Pixel coordinate grounding data

┄┄┄┄┄┄

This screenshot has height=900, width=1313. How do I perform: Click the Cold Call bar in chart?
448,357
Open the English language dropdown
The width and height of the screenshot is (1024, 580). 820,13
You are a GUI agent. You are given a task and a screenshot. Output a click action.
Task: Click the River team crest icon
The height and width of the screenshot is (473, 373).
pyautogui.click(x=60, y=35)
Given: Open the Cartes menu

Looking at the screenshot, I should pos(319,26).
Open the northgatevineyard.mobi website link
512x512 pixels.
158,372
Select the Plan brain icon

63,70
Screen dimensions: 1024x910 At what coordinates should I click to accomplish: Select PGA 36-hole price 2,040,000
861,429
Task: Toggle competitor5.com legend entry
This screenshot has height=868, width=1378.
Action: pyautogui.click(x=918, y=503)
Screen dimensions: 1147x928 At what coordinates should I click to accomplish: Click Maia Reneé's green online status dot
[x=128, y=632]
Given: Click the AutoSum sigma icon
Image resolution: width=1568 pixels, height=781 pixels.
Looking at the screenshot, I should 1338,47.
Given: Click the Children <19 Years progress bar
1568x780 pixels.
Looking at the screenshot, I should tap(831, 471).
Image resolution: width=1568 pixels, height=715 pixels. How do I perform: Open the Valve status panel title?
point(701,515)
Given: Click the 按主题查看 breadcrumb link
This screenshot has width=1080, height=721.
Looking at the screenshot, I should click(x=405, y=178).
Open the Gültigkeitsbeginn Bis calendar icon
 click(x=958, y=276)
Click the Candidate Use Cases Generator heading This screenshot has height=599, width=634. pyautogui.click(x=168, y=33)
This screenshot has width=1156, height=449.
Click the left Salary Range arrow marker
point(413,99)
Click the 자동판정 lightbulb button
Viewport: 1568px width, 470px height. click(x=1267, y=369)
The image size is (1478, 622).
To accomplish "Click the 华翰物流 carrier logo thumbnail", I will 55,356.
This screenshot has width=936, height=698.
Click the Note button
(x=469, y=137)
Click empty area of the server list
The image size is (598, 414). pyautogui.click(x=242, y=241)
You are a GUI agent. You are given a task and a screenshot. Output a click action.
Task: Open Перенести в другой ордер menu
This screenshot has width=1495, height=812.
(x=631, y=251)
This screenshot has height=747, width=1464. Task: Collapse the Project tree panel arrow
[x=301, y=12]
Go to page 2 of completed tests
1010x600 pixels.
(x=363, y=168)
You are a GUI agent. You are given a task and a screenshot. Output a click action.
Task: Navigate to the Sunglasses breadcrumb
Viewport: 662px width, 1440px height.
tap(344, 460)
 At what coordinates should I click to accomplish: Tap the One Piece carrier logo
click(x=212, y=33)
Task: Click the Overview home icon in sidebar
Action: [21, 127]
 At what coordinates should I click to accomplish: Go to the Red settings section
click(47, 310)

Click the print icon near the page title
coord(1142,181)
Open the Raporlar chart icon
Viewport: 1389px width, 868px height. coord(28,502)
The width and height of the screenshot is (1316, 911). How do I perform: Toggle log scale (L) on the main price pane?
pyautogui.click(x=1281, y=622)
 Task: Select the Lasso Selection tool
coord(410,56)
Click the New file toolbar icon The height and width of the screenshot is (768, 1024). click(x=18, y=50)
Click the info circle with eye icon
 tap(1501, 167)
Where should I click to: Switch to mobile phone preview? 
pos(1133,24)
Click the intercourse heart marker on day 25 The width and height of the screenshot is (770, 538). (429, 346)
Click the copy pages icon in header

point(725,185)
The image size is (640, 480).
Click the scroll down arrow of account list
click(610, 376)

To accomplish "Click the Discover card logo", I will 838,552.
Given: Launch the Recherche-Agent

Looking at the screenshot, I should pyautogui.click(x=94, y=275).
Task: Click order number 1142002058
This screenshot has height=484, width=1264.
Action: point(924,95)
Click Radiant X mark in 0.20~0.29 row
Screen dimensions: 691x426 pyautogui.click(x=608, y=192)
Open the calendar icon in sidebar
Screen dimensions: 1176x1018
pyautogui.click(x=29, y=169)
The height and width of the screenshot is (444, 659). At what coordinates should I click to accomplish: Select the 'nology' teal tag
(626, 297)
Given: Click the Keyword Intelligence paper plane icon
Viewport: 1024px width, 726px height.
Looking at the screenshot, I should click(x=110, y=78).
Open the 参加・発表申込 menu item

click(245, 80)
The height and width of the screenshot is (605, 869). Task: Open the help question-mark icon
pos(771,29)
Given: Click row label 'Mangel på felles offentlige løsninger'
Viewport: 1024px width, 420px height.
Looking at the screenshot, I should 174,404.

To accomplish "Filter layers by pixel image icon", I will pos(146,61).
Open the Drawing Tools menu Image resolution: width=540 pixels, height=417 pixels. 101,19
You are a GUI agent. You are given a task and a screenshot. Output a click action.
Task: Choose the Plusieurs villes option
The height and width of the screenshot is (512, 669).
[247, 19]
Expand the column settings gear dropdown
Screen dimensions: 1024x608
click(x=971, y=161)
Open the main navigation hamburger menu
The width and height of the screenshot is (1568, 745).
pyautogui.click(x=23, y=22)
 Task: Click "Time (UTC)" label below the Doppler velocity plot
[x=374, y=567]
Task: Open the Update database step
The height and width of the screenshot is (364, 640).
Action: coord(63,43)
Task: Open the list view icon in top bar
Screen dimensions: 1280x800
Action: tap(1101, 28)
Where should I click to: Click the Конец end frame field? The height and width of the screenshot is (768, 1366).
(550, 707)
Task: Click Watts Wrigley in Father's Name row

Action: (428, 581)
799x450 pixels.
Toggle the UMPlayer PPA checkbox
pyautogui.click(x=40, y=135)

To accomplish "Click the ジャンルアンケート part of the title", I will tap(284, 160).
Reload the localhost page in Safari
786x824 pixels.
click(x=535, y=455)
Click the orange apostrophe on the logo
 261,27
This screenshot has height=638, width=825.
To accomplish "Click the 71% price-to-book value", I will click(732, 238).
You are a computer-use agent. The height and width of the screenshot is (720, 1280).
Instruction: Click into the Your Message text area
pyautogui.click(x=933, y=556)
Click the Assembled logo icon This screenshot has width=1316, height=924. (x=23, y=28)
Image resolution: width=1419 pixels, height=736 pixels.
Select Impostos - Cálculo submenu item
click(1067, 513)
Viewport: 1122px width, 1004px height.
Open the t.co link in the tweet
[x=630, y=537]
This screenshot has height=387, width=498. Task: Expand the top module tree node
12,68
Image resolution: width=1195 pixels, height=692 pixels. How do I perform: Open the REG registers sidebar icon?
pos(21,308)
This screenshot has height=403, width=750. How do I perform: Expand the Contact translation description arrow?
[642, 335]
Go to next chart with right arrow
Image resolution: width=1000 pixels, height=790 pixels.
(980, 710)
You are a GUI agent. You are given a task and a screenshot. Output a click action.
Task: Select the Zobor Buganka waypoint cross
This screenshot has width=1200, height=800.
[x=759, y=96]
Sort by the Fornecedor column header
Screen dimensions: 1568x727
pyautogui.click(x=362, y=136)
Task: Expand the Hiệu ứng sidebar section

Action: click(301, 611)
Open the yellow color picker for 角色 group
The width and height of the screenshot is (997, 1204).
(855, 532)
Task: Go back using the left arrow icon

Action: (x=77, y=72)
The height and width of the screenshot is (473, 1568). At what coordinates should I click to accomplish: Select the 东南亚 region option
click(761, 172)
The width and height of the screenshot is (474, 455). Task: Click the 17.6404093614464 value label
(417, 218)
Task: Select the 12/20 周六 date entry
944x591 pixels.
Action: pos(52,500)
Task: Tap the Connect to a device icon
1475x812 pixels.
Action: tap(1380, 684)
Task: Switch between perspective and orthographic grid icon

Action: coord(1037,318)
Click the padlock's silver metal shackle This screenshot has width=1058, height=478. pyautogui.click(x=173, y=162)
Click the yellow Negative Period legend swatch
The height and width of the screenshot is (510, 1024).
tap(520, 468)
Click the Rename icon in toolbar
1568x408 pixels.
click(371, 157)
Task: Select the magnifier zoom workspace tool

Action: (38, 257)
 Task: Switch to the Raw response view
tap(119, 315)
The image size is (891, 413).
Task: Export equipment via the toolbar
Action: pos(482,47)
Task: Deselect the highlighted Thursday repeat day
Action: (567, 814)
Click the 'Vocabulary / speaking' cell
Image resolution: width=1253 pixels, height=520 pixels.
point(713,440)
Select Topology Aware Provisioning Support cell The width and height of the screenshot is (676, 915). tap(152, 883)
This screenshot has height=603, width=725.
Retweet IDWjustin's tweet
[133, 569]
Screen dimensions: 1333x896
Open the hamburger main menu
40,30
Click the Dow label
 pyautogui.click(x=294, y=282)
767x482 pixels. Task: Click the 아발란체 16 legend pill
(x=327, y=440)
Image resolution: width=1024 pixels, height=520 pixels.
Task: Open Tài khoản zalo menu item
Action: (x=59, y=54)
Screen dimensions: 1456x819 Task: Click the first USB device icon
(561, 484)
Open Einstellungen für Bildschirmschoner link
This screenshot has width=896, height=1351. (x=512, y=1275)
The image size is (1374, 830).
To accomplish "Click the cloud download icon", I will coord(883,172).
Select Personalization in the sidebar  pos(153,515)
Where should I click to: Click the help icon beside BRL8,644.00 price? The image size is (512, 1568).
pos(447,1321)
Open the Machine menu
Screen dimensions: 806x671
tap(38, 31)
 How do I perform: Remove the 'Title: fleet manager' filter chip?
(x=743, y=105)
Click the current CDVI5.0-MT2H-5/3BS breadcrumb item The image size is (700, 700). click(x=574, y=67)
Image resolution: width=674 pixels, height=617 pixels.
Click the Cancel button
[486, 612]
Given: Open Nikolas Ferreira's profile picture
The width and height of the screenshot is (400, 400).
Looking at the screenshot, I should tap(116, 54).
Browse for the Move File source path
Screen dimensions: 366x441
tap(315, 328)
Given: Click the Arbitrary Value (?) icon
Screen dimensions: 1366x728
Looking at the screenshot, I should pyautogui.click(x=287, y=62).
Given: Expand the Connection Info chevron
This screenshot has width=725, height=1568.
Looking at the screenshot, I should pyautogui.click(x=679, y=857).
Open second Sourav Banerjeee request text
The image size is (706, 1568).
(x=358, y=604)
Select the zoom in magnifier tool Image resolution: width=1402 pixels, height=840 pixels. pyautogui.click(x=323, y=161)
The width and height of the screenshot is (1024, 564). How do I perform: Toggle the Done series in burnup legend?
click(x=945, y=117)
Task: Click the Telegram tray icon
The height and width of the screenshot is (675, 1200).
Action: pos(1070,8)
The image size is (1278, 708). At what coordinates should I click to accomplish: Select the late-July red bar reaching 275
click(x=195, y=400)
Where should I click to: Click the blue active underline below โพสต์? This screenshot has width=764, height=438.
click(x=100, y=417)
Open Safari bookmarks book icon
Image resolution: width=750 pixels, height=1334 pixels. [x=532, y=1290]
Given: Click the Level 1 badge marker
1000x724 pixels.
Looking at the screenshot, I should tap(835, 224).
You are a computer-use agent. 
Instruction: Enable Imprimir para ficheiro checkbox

┄┄┄┄┄┄

What is required
When you reach the line holding "Viewport: 1024px width, 726px height." in the records above, begin reproducing exactly, stop after the line holding "Given: Click row", and output nothing else.

Response area
Viewport: 1024px width, 726px height.
Looking at the screenshot, I should click(x=110, y=78).
Open the 参加・発表申込 menu item

click(245, 80)
The height and width of the screenshot is (605, 869). Task: Open the help question-mark icon
pos(771,29)
Given: Click row label 'Mangel på felles offentlige løsninger'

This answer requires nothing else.